With recent big game releases, it’s become obvious that a game is either a resounding success, or complete shit. There doesn’t seem to be any middle ground.
Kingdom Come Deliverance II is a ambitious masterpiece, and Avowed is lazy slop. 93% of Steam users recommend KCD2, vs 77% for Avowed.
And maybe this has been an issue for a long time, fed by the need to get viewer numbers on articles and videos, leading to more polarized opinions that give people a reason to pick a side, even if they’re never going to play the game.
But as regular people, gamers, Lemmy posters, why are we doing the same? How is it serving us? Are we all influencers in waiting, hoping to up our updoot count and build a following of… dozens?
More than 2/3rds of players of Dragon Age Veilguard recommend the game on Steam. And yet reading the comments here and other places, you’d think that 90% of people who tried the game found it to be, not just bad, but absolute trash, with a small number of people chiming in that they actually enjoyed it.
And game studios are reacting much the same way, and are quick to start layoffs, or shut down all together.
But hey, we don’t owe those corporations anything. But, as a community, do we owe it to each other to foster more honest correspondence?
From a mechanistic standpoint I think that mostly has to do with the high cost of entry for games.

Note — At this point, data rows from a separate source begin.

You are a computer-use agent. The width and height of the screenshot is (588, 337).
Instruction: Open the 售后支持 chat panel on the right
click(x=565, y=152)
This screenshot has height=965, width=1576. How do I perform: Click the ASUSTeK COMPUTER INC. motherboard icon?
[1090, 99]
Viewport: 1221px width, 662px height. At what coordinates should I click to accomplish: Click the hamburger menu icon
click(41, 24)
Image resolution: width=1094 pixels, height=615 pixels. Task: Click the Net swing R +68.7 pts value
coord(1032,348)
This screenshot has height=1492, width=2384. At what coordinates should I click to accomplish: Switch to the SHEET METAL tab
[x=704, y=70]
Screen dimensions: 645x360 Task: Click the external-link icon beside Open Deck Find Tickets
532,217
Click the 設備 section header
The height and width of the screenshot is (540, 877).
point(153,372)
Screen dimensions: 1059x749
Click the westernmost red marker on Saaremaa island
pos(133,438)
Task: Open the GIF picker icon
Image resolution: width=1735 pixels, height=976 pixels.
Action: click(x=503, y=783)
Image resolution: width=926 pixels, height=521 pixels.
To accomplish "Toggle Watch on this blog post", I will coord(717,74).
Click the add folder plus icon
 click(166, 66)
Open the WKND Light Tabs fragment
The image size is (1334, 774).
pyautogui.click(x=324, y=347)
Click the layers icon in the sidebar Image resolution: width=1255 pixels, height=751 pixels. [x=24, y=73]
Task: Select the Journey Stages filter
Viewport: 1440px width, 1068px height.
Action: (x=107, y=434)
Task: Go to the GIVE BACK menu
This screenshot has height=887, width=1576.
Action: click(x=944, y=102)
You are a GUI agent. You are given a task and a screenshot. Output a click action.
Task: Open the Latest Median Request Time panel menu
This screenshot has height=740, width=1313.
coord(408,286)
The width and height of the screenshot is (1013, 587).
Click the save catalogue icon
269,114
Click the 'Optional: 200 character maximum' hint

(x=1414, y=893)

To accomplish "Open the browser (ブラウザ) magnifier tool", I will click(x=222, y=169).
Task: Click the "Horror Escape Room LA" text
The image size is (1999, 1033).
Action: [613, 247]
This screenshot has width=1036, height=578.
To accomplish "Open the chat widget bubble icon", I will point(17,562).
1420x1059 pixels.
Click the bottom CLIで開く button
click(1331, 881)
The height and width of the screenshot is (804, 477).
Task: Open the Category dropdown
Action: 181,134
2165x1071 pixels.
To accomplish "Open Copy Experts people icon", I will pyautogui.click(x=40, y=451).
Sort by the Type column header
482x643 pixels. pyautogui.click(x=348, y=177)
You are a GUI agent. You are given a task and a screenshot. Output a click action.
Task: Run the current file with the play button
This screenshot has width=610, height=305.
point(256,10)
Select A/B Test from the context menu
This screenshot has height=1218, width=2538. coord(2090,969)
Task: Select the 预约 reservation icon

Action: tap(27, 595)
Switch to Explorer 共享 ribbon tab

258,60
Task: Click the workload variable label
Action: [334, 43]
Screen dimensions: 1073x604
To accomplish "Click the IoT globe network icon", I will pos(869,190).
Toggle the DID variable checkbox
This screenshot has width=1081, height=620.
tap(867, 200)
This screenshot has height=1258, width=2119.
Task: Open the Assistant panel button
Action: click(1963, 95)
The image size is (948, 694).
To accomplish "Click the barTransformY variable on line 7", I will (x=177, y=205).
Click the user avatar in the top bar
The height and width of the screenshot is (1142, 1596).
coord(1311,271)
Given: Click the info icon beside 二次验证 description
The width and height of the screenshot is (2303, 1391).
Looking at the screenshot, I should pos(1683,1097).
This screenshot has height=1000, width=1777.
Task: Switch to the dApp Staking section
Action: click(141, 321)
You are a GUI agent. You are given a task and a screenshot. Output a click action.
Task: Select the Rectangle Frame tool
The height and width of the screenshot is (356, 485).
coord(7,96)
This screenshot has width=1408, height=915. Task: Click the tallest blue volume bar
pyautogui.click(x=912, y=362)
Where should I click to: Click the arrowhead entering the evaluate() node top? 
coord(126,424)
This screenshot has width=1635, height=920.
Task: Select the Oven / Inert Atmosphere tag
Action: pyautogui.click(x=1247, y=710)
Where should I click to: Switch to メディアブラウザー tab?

At $80-$100 for a full priced game these days, it’s hard to just buy on a whim. The only time you would is when they’re on sale, which happens well after initial release. So initial sales of games are basically entirely driven by reviews and online discourse (which itself has an effect on reviews), and you basically just have a bunch of people all waiting for the signal to buy or not.
I do think that services like Gamepass are a genuinely good way of reducing that effect, because now anyone can try anything on a lark.